一個具能量提升功能的13.56MHz電流模式無線功率接收器

Abstract

隨著物聯網、穿戴式裝置與可植入性醫療元件的發展，無線功率傳輸受到相當大的關注。在相關應用中，發射端所送出的能量，經由線圈/天線傳遞後，可在無線裝置上產生交流電壓。在傳統無線功率傳輸系統中，會使用交流-直流轉換串接直流-直流轉換以產生精確的電壓來對電池充電。最近，電流模式無線功率接收器被提出。使用電感電流對電池充電，避免了整流與電壓調節。如此省去了直流-直流轉換，因此改善效率。這減少了晶片面積與外部元件。 本論文提出一個具能量投資功能的13.56MHz電流模式無線功率接收器。當系統處於充電模式，此電路並不同於既有文獻，將諧振電路內所有的能量對輸出電池作充電，反而，保留了部分能量貯存在共振電容上作為一個投資電壓。當系統結束充電開始諧振電路並且累積能量時，投資電壓提供了線圈初始電壓。這增加了從電動勢攫取能量的能力。此電路運用低頻率時脈的採樣並保持電路來採樣電壓，以及運用數位控制延遲電路來調整切換功率電晶體的時間。如此一來，操作電壓可提升到13.56MHz。避免控制電路中使用高頻寬電路，並且節省功率消耗。此電路實現於0.18微米CMOS製程，有效面積0.341平方毫米。當輸入功率達6mW，達到最高功率傳輸效率67.1%。

__任務說明__.
請逐字引用這篇無線功率接收器摘要中的文字，從「一個具能量提升功能的13.56MHz電流模式無線功率接收器」開始，到「最高功率傳輸效率67.1%。」結束。

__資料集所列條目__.
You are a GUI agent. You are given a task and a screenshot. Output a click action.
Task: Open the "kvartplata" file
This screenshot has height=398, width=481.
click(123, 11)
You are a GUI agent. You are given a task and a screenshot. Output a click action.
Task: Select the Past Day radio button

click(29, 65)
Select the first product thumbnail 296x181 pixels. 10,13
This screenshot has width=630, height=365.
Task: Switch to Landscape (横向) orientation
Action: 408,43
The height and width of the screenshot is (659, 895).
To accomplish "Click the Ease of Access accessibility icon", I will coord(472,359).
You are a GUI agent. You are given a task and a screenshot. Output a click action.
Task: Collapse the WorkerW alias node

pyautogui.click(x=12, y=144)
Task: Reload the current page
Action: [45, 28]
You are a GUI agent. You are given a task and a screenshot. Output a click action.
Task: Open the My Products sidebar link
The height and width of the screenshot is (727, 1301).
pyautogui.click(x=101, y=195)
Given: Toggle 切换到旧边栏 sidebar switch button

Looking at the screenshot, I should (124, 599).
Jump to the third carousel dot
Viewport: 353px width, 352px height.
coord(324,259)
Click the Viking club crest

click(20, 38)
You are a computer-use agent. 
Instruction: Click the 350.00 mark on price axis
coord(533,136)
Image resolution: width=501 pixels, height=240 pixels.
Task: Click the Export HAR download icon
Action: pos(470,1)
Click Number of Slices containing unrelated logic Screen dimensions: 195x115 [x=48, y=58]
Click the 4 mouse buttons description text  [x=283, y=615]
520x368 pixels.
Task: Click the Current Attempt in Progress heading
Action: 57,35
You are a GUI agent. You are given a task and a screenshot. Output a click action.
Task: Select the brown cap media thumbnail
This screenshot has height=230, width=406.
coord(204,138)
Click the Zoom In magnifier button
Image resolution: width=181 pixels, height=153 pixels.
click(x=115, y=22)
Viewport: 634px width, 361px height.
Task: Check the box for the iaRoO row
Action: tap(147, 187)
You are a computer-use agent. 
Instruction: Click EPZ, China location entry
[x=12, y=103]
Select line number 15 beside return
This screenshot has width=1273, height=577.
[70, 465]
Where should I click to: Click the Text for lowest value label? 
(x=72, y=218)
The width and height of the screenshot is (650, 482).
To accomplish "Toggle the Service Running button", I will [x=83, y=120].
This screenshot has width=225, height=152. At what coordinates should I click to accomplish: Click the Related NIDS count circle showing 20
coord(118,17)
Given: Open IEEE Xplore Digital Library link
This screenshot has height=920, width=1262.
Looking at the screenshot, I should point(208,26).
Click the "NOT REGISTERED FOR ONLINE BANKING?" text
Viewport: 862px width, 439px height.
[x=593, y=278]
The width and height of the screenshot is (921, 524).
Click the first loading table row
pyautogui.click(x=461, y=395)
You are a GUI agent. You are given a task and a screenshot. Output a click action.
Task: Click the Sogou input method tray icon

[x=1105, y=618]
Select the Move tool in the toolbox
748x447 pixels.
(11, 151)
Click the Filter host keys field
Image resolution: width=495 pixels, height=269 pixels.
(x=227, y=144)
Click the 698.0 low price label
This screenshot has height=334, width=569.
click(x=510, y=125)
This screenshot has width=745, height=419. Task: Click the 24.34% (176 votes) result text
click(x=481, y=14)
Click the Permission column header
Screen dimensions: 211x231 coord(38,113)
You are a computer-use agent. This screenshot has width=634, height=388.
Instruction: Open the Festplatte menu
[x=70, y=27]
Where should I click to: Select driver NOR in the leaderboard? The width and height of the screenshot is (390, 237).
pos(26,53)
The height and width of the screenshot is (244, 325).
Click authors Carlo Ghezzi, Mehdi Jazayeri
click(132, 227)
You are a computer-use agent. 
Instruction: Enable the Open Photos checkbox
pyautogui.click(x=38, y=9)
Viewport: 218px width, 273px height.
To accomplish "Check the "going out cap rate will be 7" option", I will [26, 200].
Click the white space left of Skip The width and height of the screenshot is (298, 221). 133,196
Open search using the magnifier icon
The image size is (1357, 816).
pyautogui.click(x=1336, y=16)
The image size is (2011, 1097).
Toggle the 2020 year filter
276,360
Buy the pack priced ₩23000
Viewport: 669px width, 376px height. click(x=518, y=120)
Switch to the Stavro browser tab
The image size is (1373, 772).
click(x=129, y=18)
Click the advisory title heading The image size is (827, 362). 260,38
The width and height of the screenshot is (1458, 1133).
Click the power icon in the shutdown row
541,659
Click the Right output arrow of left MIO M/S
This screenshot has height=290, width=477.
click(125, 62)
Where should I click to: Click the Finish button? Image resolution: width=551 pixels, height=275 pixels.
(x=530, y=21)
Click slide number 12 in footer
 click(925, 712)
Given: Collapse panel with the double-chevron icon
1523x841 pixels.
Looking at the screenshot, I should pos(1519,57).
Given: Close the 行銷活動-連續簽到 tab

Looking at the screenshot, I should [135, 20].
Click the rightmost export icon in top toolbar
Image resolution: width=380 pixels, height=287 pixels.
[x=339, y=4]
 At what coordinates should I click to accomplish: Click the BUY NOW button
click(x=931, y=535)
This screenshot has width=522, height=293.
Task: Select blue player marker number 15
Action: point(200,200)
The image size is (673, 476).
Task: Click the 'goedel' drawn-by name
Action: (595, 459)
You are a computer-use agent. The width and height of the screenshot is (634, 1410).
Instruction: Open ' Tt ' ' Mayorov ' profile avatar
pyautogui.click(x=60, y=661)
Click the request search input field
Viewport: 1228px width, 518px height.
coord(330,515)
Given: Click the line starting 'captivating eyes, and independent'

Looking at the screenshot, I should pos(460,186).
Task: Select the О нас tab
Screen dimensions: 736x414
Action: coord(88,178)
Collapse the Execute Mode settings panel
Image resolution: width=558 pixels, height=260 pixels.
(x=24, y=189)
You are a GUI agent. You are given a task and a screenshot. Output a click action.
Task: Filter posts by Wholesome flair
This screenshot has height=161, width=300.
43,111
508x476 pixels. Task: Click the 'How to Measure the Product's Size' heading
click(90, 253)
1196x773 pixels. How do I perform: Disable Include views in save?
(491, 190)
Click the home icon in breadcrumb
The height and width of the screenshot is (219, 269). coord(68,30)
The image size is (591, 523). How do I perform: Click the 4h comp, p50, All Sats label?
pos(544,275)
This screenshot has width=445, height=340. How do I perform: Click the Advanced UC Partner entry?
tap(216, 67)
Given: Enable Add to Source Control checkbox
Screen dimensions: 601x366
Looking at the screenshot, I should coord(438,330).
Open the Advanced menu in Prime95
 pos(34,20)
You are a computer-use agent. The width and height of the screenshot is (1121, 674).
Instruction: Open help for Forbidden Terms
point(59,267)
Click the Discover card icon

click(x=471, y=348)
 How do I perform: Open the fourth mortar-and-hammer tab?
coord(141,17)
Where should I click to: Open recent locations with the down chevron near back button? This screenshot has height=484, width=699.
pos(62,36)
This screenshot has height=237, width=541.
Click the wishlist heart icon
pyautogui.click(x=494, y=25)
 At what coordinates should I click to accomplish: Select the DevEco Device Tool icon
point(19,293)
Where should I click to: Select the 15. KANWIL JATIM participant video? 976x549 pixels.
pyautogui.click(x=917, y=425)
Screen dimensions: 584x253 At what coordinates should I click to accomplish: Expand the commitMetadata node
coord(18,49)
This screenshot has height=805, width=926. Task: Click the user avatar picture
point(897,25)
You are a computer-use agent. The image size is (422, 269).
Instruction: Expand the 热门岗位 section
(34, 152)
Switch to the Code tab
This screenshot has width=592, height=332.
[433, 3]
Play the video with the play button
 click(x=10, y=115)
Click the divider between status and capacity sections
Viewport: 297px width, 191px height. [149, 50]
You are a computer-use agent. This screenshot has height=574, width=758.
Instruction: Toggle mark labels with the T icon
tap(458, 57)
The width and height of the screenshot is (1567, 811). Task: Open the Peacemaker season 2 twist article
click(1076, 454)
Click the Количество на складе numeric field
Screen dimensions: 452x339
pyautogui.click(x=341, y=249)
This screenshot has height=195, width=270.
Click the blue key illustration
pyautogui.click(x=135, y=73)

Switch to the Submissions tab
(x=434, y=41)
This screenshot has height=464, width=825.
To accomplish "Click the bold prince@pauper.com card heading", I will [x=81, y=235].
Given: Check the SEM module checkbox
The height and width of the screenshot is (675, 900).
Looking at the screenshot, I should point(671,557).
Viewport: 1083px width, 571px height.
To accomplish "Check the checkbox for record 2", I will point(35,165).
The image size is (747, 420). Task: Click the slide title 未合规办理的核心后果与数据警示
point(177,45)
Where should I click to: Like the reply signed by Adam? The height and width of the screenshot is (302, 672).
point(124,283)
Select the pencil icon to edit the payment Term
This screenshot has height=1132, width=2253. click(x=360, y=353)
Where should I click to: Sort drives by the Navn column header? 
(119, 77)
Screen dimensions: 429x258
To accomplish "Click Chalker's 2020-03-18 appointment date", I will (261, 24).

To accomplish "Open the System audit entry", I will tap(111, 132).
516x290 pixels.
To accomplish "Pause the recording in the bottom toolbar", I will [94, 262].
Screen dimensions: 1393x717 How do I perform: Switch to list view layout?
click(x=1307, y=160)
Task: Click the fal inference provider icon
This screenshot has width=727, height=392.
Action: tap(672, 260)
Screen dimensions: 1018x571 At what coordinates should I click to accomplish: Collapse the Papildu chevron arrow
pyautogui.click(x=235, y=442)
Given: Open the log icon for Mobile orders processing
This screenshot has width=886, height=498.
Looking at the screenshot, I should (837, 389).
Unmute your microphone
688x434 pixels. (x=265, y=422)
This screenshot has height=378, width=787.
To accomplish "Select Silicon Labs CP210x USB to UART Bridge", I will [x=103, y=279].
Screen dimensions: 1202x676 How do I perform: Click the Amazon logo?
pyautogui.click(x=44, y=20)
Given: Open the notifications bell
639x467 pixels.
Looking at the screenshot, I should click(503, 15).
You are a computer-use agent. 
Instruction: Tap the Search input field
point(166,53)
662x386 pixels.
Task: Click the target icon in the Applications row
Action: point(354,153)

__任務回覆__.
一個具能量提升功能的13.56MHz電流模式無線功率接收器

Abstract

隨著物聯網、穿戴式裝置與可植入性醫療元件的發展，無線功率傳輸受到相當大的關注。在相關應用中，發射端所送出的能量，經由線圈/天線傳遞後，可在無線裝置上產生交流電壓。在傳統無線功率傳輸系統中，會使用交流-直流轉換串接直流-直流轉換以產生精確的電壓來對電池充電。最近，電流模式無線功率接收器被提出。使用電感電流對電池充電，避免了整流與電壓調節。如此省去了直流-直流轉換，因此改善效率。這減少了晶片面積與外部元件。 本論文提出一個具能量投資功能的13.56MHz電流模式無線功率接收器。當系統處於充電模式，此電路並不同於既有文獻，將諧振電路內所有的能量對輸出電池作充電，反而，保留了部分能量貯存在共振電容上作為一個投資電壓。當系統結束充電開始諧振電路並且累積能量時，投資電壓提供了線圈初始電壓。這增加了從電動勢攫取能量的能力。此電路運用低頻率時脈的採樣並保持電路來採樣電壓，以及運用數位控制延遲電路來調整切換功率電晶體的時間。如此一來，操作電壓可提升到13.56MHz。避免控制電路中使用高頻寬電路，並且節省功率消耗。此電路實現於0.18微米CMOS製程，有效面積0.341平方毫米。當輸入功率達6mW，達到最高功率傳輸效率67.1%。